**Task directions:** Reproduce, from the lines below, exactly the stretch that begins at the line containing "Where should I" and ends at the line containing "You are a computer-use", both included.

[Stored data entries]
--
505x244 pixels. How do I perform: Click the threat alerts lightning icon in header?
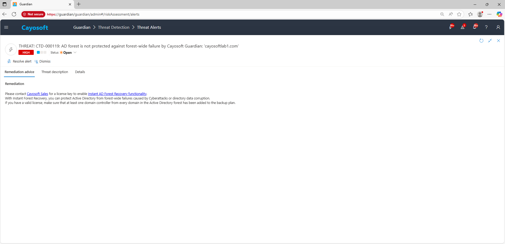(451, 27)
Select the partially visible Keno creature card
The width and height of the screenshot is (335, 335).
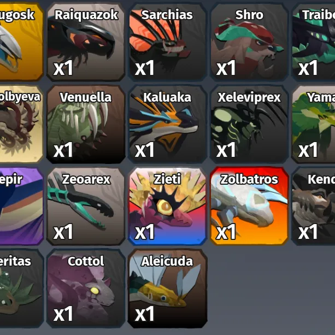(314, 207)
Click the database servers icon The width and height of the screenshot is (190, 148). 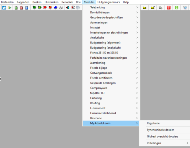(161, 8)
--
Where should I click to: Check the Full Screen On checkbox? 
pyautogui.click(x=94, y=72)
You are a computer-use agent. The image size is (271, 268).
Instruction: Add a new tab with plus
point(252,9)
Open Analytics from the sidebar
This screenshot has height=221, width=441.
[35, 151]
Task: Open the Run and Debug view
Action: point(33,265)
--
**Answer to this problem:**
Where should I click to: Check the Full Screen On checkbox? 
pyautogui.click(x=94, y=72)
You are a computer-use agent. The image size is (271, 268).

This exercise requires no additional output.